-- EXERCISE --
For the material below, output exactly the span from the line with "Viewport: 900px width, 517px height." to the line with "Click the @fujitatakanori handle", including both, and nothing besides.

-- PROVIDED DATA --
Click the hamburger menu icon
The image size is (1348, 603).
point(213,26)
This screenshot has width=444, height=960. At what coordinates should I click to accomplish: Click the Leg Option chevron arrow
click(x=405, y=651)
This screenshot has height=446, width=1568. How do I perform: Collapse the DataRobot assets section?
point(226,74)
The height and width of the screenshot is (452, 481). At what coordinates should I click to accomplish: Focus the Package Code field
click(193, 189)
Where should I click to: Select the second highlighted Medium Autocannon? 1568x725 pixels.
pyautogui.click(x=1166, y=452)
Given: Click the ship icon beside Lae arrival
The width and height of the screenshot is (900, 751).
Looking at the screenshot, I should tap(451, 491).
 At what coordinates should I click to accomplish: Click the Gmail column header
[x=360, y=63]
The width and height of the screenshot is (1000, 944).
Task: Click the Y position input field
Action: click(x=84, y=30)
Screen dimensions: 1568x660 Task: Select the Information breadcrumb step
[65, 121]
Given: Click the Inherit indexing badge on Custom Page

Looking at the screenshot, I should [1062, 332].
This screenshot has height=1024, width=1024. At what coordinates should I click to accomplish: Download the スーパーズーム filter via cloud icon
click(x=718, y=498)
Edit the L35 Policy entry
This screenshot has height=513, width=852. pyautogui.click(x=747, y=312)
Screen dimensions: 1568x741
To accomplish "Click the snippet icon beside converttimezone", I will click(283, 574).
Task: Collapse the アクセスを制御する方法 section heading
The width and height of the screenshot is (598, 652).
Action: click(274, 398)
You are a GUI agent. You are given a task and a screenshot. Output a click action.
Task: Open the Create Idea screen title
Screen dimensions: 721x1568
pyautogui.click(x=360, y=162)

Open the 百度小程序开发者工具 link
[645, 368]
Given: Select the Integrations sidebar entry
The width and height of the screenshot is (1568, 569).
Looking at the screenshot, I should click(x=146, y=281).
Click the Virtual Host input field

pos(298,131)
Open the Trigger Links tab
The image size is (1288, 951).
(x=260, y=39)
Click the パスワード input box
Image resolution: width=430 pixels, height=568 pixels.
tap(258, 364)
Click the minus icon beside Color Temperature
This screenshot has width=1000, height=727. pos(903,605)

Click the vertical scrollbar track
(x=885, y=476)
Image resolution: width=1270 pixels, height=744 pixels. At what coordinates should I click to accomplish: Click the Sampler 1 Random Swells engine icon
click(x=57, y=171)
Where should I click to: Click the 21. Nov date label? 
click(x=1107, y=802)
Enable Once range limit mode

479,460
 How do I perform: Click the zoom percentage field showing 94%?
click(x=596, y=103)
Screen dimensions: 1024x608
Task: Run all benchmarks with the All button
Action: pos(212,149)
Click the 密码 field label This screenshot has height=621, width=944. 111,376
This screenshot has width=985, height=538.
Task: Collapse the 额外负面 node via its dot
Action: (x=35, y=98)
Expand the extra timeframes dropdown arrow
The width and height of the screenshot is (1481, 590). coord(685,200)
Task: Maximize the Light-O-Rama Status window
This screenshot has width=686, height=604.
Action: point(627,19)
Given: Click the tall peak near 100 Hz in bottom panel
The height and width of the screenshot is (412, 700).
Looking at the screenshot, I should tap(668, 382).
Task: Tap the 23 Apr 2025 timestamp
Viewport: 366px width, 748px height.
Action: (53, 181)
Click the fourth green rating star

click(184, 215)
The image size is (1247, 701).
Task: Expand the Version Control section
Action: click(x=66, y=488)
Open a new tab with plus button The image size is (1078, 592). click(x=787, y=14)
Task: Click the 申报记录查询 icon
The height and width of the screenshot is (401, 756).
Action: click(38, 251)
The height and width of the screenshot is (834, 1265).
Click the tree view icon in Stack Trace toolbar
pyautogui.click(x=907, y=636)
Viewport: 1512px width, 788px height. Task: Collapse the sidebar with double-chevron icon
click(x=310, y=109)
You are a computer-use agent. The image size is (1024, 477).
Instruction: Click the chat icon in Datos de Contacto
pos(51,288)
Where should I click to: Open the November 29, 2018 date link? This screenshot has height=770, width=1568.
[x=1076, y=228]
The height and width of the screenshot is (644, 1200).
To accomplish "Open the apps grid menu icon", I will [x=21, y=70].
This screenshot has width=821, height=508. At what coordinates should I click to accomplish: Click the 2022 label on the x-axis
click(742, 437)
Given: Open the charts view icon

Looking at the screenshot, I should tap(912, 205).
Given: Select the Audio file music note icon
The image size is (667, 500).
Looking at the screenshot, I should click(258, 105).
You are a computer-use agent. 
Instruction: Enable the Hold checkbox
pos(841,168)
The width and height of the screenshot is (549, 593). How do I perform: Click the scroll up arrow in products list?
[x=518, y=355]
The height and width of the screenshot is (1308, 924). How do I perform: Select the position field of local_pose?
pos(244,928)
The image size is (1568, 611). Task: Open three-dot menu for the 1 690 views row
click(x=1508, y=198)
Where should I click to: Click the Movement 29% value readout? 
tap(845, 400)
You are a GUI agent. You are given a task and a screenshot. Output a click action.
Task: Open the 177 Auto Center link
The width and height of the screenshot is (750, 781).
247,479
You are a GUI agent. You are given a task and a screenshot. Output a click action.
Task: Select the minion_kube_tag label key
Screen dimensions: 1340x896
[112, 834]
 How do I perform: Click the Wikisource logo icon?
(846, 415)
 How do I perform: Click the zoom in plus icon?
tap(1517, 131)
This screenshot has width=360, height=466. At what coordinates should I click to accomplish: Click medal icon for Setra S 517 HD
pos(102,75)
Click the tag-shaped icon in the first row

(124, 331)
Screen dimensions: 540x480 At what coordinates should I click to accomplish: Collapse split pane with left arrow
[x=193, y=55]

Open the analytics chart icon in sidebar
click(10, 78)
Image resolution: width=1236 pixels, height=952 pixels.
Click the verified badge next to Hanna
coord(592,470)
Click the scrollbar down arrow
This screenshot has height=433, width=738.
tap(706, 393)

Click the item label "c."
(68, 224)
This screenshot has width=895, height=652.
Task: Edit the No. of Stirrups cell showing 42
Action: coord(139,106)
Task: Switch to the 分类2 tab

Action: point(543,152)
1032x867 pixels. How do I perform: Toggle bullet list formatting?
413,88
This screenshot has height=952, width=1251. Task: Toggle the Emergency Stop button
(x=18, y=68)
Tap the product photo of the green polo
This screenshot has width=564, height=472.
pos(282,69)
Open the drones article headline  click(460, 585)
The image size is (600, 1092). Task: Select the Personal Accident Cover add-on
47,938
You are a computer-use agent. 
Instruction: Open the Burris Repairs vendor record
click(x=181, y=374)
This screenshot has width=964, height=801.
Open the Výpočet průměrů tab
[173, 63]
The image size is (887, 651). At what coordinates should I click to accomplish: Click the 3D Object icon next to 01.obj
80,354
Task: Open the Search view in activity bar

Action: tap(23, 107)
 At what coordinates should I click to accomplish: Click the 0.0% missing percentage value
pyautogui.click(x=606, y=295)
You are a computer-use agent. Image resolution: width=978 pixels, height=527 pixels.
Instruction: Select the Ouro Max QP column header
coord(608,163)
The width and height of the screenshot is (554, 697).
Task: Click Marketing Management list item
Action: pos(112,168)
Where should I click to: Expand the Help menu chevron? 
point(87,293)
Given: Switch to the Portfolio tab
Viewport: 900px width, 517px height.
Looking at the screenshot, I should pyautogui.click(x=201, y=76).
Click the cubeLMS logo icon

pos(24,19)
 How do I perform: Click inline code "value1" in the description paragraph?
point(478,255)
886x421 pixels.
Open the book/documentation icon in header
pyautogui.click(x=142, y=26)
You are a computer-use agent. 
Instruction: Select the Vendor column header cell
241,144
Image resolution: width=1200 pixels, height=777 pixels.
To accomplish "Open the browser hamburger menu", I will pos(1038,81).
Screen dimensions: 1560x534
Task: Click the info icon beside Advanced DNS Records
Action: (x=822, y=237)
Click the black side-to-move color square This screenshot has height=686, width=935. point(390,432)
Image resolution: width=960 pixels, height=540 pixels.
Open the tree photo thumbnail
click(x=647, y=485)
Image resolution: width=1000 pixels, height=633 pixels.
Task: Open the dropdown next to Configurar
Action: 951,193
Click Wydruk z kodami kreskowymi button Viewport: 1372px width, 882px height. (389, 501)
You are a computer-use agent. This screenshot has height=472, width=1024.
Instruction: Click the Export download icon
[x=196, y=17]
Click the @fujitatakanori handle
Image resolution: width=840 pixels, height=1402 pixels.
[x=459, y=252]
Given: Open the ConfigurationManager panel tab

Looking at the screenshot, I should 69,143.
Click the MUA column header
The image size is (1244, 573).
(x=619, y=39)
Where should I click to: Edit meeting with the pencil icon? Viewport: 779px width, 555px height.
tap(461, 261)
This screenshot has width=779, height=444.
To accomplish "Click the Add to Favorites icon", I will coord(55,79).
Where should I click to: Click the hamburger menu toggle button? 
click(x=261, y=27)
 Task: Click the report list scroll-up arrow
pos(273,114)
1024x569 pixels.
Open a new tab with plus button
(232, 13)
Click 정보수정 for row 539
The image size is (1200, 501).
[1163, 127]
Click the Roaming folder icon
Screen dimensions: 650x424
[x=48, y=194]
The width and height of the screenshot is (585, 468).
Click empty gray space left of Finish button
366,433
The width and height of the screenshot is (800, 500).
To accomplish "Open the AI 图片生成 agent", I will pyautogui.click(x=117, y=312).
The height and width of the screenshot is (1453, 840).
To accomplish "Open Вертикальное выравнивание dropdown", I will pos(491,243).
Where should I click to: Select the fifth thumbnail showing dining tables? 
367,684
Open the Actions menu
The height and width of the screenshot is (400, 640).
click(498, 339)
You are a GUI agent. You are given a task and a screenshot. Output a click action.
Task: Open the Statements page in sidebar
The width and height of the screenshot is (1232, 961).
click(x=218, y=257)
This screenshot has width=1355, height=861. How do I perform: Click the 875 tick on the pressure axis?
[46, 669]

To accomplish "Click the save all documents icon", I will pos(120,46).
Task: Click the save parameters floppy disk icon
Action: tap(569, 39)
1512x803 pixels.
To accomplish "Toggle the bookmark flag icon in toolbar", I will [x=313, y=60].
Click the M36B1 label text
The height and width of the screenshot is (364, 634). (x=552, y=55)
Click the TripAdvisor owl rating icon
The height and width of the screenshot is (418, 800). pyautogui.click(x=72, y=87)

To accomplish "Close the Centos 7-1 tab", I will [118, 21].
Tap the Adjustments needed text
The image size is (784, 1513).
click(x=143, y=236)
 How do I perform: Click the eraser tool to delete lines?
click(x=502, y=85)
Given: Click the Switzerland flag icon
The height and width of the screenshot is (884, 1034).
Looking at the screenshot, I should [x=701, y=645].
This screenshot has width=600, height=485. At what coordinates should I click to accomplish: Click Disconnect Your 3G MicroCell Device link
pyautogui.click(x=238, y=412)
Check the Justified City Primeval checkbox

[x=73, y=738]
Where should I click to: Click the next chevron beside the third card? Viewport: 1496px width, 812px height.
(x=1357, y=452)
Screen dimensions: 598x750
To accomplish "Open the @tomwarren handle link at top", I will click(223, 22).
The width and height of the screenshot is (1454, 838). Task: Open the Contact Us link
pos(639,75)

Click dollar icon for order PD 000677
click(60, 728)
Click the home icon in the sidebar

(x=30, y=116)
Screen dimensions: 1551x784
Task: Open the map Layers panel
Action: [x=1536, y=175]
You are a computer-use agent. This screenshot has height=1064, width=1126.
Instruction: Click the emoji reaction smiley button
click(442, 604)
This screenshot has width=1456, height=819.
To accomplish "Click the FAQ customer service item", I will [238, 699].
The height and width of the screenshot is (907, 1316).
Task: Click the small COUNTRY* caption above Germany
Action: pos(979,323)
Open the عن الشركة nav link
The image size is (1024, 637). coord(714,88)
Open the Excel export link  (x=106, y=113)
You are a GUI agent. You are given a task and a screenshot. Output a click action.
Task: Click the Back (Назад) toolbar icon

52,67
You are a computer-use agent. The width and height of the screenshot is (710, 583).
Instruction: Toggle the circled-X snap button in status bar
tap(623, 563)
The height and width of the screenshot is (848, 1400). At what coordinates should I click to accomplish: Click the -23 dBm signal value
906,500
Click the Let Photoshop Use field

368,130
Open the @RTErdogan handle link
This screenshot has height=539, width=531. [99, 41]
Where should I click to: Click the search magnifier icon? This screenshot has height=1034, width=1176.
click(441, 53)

-- EXPECTED OUTPUT --
Viewport: 900px width, 517px height.
Looking at the screenshot, I should pyautogui.click(x=201, y=76).
Click the cubeLMS logo icon

pos(24,19)
 How do I perform: Click inline code "value1" in the description paragraph?
point(478,255)
886x421 pixels.
Open the book/documentation icon in header
pyautogui.click(x=142, y=26)
You are a computer-use agent. 
Instruction: Select the Vendor column header cell
241,144
Image resolution: width=1200 pixels, height=777 pixels.
To accomplish "Open the browser hamburger menu", I will pos(1038,81).
Screen dimensions: 1560x534
Task: Click the info icon beside Advanced DNS Records
Action: (x=822, y=237)
Click the black side-to-move color square This screenshot has height=686, width=935. point(390,432)
Image resolution: width=960 pixels, height=540 pixels.
Open the tree photo thumbnail
click(x=647, y=485)
Image resolution: width=1000 pixels, height=633 pixels.
Task: Open the dropdown next to Configurar
Action: 951,193
Click Wydruk z kodami kreskowymi button Viewport: 1372px width, 882px height. (389, 501)
You are a computer-use agent. This screenshot has height=472, width=1024.
Instruction: Click the Export download icon
[x=196, y=17]
Click the @fujitatakanori handle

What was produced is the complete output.